Cette journée n'avait pas trop mal commencé, et je l'abordais comme je le faisais chaque matin; avec bonne humeur et excitation. En m'éveillant, chaque jour, je me demandais avec un enthousiasme non dissimulé: "Que va-t-il se passer aujourd'hui? Que vais-je faire? Qui vais-je rencontrer?" Tel était mon état d'esprit à l'aube de ce qui était pour moi une nouvelle aventure. Je m'extirpait de mon "lit" pour commencer à lisser les plumes de mes ailes. Quelques débris s'étaient coincés dedans la veille, alors que j'étais parti chasser avec un groupe de jeunes guerriers. Je cherchai ma soeur, Naïri, des yeux et celle-ci était encore paisiblement endormie. J'esquissai un léger sourire en coin, amusé. Elle avait bien du travail, en tant que garde royale, elle pouvait bien se poser un peu de temps à autres... Elle qui était d'habitude si matinale, elle devait parfois fatiguer.
Soudain, alors que je regardais ma soeur dormir profondément, je me souvins de ce qu'elle m'avait dit la veille. Un autre garde royal, Nyekundu, prenait une journée de congé le lendemain - donc aujourd'hui - et elle devait le remplacer en fin de matinée. Hors, le soleil s'élevait déjà haut dans le ciel; il n'allait pas tarder à être midi. Légèrement paniqué, je m'approchai de son "lit" en vitesse, planant un peu à l'aide de mes ailes. Je la secouai durement; je ne voulais pas qu'elle soit en retard sachant à quel point c'était important pour elle. Elle fit mine de ne pas m'entendre, poussant des plaintes endormies. Je finis par lui lancer:
" Naïri, tu vas être en retard pour la relève! "
Aussitôt, elle ouvrit les deux yeux et partit telle une flèche sans un mot. Hé bien. Quelle réaction! Je la regardai s'envoler pour rejoindre le palais de nos monarques lorsque je me souvins d'autre chose; je devais lui rappeler quelque chose à tout prix. Sans finir ma brève toilette, je partis alors en hâte à sa suite, volant le plus vite possible. Heureusement, Naïri avait le même gabarit que moi - c'est à dire, très petit -, elle ne me distançait donc pas. Cependant, je n'arrivais pas à la rattraper; nous allions à la même vitesse. Elle allait arriver au palais lorsque je tournai mon regard de nouveau devant moi, faisant du sur-place dans les airs.
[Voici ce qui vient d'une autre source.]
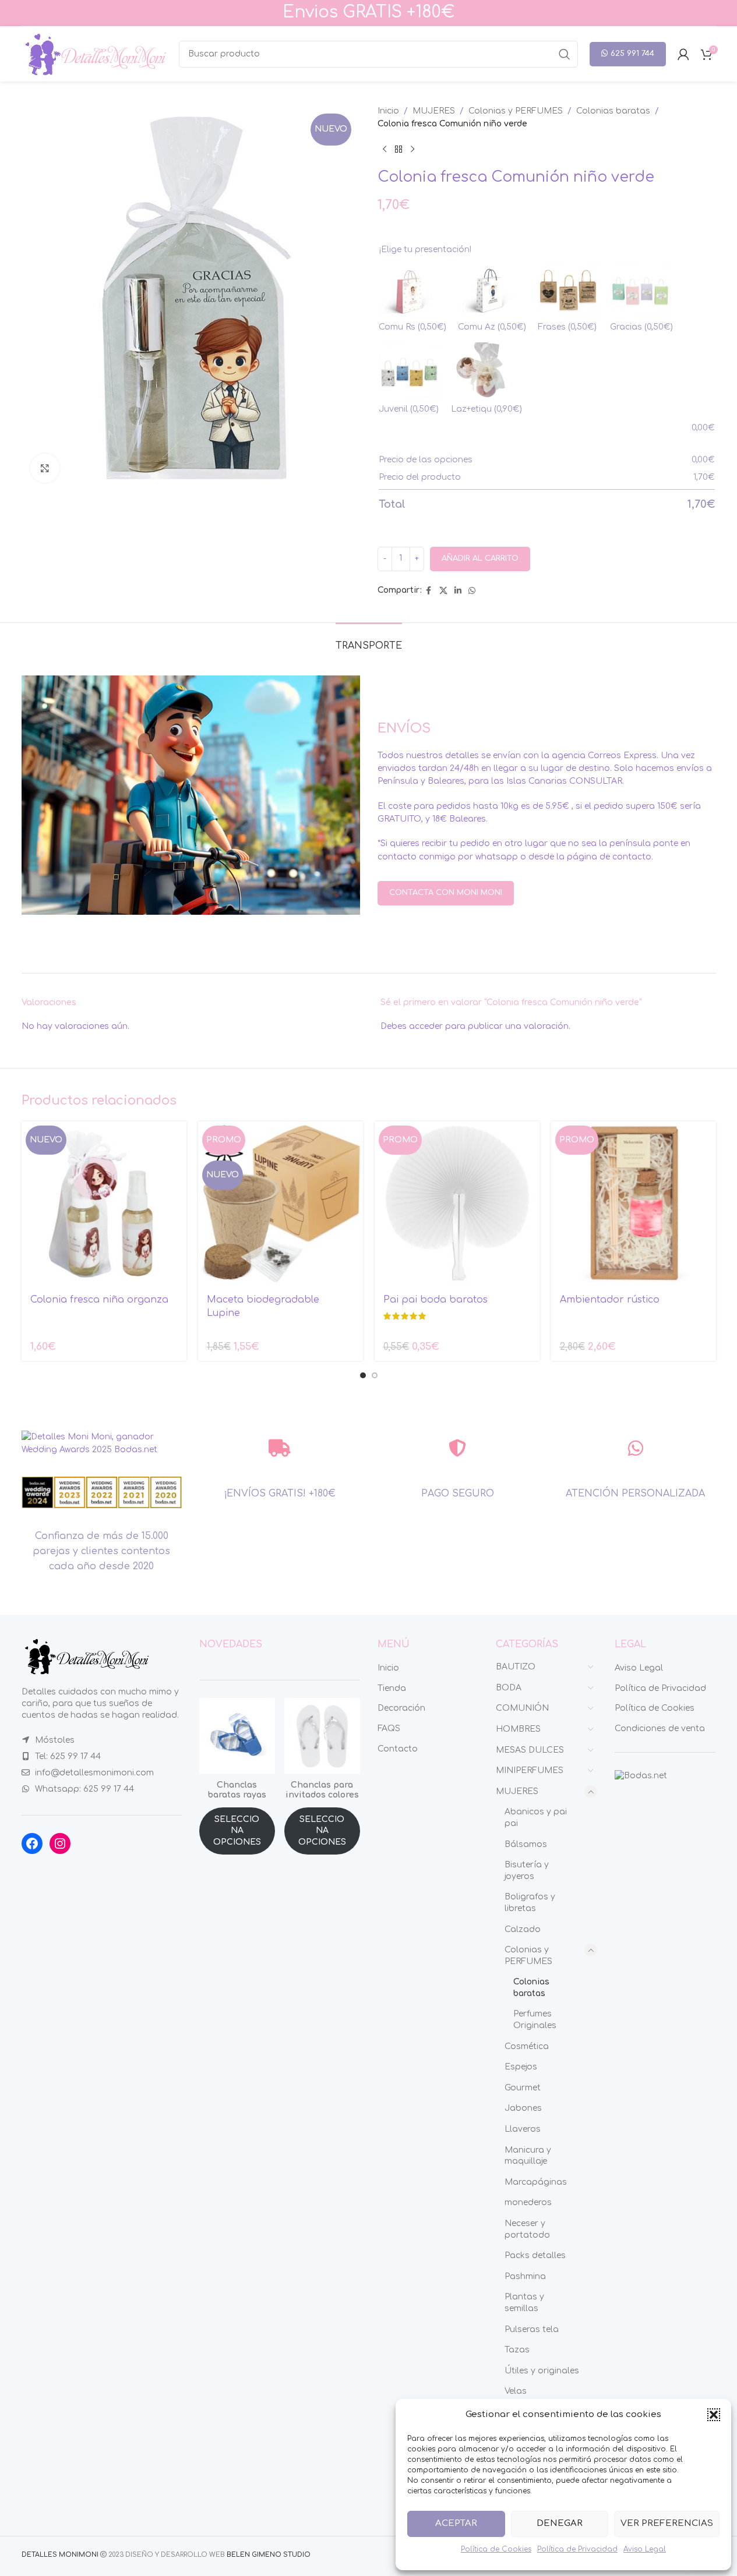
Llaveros (523, 2129)
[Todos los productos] (398, 150)
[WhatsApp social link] (472, 591)
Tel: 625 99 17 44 (68, 1756)
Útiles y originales (542, 2370)
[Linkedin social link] (458, 591)
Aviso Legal (644, 2549)
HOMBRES (518, 1729)
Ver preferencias (666, 2523)
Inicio (388, 111)
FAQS (389, 1728)
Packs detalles (535, 2255)
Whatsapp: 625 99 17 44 (84, 1789)
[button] (714, 2415)
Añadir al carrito (480, 558)
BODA (508, 1687)
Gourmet (523, 2087)
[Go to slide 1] (363, 1375)
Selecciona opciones (237, 1830)
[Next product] (412, 150)
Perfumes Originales (534, 2019)
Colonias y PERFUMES (515, 111)
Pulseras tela (532, 2329)
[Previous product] (385, 150)
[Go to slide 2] (375, 1375)
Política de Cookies (496, 2549)
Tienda (392, 1688)
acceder (426, 1026)
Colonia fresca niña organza (99, 1299)
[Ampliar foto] (44, 468)
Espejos (521, 2066)
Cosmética (527, 2046)
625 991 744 (632, 53)
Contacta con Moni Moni (445, 893)
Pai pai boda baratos (435, 1299)
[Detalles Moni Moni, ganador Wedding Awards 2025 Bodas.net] (102, 1443)
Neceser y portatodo (527, 2229)
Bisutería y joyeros (527, 1870)
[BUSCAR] (564, 54)
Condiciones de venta (660, 1728)
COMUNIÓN (522, 1708)
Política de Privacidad (577, 2549)
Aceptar (456, 2523)
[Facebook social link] (429, 591)
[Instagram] (60, 1843)
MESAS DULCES (530, 1750)
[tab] (369, 640)
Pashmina (525, 2276)
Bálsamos (526, 1844)
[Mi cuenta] (683, 54)
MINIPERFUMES (529, 1770)
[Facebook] (32, 1843)
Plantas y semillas (524, 2302)
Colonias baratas (613, 111)
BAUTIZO (515, 1666)
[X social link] (443, 591)
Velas (516, 2391)
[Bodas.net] (641, 1775)
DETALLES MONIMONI (60, 2555)
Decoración (401, 1708)
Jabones (523, 2108)
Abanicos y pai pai (536, 1817)
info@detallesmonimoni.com (94, 1772)
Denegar (560, 2523)
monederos (528, 2202)
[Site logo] (94, 53)
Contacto (398, 1749)
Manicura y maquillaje (528, 2156)
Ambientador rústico (610, 1299)
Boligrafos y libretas (530, 1902)
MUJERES (433, 111)
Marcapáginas (536, 2182)
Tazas (517, 2349)
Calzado (523, 1929)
Dépité de ne pas avoir réussi à parler à ma soeur, je ne vis pas venir vers moi le grand dragon qui faisait presque le double de ma taille. Il me percuta violemment et je fus projeté quelques mètres plus loin. Heureusement, je ne m'écrasai pas sur le sol comme une vulgaire crêpe grâce à mes réflexes. Mes ailes se déplièrent de nouveau pour me permettre de planer assez pour ne pas percuter violemment le sol et me poser en douceur dans les ruelles de notre ville. J'étouffai un juron, profondément mécontent. Non seulement je n'avais pas pu rattraper ma soeur, mais, en plus, je me faisais bousculer par un dragon qui était largement plus grand que moi. Je grommelai quelque chose d'incompréhensible, maintenant de très mauvaise humeur. Je me retournai enfin vers le fautif pour découvrir qui subirait mes insultes.
Le dragon qui se trouvait étalée sur le sol devant moi n'était autre que Nyekundu, le garde royal que devait remplacer Naïri. Je le vis jeter un autre regard en arrière, vers ma soeur. Alors là, c'était le pompon. Il ouvrit la bouche - sûrement pour inventer une piètre excuse - mais je ne lui en laissai pas le temps, hors de moi:
" Tu ne pourrais pas regarder devant toi au lieu de jeter des regards à ma soeur, espèce d'abruti?! "
Je fulminais intérieurement. Non seulement il m'avait empêché d'atteindre Naïri à temps - objectif qui me tenait à coeur - mais en plus, c'était parce qu'il lui jetait des regards. Et ça ne me plaisait pas vraiment. J'attendais une quelconque excuse de sa part, lui jetant des regards noirs. Pour couronner le tout, j'étais très fier et ne supportait pas d'être humilié en public de la sorte. Il m'avait littéralement envoyé valser.